ABOUT THIS EXERCISE
Copy out each line of the listing below that contains the word "computer".

SOURCE INFORMATION
⁂

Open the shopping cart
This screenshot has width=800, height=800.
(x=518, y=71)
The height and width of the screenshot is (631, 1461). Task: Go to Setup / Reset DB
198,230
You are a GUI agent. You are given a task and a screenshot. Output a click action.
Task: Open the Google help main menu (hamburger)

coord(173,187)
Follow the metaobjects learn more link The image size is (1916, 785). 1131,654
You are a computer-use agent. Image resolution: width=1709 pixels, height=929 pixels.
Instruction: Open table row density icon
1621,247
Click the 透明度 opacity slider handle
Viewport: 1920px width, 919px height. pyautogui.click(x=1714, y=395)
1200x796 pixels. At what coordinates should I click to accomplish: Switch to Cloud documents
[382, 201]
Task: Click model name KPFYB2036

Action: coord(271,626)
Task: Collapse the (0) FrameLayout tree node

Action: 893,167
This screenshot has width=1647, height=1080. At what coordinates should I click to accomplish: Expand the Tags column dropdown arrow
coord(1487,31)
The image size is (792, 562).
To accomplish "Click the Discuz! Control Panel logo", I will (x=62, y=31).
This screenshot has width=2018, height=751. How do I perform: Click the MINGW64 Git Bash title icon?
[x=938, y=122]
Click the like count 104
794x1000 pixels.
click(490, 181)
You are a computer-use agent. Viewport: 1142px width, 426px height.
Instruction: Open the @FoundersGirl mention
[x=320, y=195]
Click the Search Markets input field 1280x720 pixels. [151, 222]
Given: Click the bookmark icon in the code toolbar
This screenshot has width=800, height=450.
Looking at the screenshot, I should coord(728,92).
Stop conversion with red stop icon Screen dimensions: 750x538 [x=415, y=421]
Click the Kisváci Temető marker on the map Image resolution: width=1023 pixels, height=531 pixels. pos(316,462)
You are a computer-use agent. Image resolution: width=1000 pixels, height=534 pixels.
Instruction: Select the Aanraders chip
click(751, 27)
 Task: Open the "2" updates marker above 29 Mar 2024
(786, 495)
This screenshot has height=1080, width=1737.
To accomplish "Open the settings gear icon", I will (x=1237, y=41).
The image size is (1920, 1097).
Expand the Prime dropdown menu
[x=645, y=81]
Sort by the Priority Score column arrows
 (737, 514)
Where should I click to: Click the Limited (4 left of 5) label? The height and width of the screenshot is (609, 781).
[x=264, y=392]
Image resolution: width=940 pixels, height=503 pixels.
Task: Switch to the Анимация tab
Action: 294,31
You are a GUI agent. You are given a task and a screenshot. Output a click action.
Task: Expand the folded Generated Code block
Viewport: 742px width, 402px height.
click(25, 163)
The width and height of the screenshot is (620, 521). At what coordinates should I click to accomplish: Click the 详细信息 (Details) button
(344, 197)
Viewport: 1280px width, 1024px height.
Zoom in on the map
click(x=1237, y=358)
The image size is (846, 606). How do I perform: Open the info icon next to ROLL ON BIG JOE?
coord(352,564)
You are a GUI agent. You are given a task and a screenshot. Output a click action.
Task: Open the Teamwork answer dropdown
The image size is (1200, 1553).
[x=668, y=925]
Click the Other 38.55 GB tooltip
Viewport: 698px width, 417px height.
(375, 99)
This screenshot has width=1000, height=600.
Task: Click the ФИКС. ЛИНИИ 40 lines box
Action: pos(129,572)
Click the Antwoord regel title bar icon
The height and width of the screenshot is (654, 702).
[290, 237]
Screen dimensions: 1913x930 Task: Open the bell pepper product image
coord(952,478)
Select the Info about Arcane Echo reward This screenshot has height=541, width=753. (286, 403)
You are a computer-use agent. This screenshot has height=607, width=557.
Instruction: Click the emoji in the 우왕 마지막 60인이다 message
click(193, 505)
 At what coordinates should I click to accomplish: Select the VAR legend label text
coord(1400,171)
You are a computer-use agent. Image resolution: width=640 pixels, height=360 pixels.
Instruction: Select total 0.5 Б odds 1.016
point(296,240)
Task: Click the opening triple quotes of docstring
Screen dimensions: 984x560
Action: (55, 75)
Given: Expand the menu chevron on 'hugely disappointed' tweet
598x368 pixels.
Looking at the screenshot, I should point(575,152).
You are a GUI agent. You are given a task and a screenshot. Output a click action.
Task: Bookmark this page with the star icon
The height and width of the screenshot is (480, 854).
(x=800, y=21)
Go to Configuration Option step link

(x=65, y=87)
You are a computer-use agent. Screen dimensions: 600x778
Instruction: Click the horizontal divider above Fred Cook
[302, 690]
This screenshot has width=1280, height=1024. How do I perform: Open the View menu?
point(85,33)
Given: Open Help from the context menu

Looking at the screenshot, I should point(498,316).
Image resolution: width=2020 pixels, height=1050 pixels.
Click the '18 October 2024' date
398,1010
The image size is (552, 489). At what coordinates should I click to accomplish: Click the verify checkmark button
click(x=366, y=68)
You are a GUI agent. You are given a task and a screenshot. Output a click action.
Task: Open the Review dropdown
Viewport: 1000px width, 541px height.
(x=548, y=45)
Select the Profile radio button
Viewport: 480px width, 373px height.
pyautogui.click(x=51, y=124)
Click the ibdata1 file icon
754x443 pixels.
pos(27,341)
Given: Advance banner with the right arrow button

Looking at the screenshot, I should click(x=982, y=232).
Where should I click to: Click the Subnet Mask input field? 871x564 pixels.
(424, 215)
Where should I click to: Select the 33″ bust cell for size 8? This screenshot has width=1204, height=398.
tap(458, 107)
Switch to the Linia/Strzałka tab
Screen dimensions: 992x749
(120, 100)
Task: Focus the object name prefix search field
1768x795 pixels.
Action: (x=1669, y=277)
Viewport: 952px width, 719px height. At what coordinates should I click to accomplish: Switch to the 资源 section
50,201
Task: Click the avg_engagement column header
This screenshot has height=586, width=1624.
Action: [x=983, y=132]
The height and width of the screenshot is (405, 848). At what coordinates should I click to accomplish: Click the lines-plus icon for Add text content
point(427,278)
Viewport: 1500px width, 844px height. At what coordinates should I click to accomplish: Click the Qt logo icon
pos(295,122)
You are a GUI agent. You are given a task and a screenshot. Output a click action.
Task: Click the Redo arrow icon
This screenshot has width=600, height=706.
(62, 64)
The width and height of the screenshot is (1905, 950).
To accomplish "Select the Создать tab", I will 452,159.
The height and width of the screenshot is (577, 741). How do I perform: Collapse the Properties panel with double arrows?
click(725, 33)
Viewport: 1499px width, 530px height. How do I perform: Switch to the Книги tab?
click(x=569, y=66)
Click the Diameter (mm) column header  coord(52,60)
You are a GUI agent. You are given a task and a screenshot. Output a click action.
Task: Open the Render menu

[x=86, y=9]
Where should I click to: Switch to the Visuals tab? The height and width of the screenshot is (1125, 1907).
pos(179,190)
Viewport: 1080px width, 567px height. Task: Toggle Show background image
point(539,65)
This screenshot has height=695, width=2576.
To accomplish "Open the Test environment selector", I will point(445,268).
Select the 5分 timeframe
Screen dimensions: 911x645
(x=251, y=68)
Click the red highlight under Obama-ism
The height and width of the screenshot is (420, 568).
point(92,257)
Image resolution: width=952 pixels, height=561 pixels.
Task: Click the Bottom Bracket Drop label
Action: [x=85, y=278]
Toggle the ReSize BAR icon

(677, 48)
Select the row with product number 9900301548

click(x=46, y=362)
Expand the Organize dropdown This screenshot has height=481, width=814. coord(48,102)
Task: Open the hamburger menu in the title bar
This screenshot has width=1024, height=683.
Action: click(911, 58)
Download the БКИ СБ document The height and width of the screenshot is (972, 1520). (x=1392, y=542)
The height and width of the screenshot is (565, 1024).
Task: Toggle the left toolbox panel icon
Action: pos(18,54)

⁂

EXERCISE RESPONSE
You are a computer-use agent. Image resolution: width=1709 pixels, height=929 pixels.
You are a computer-use agent. Viewport: 1142px width, 426px height.
You are a computer-use agent. Image resolution: width=1000 pixels, height=534 pixels.
You are a computer-use agent. This screenshot has height=607, width=557.
You are a computer-use agent. Image resolution: width=640 pixels, height=360 pixels.
You are a computer-use agent. Screen dimensions: 600x778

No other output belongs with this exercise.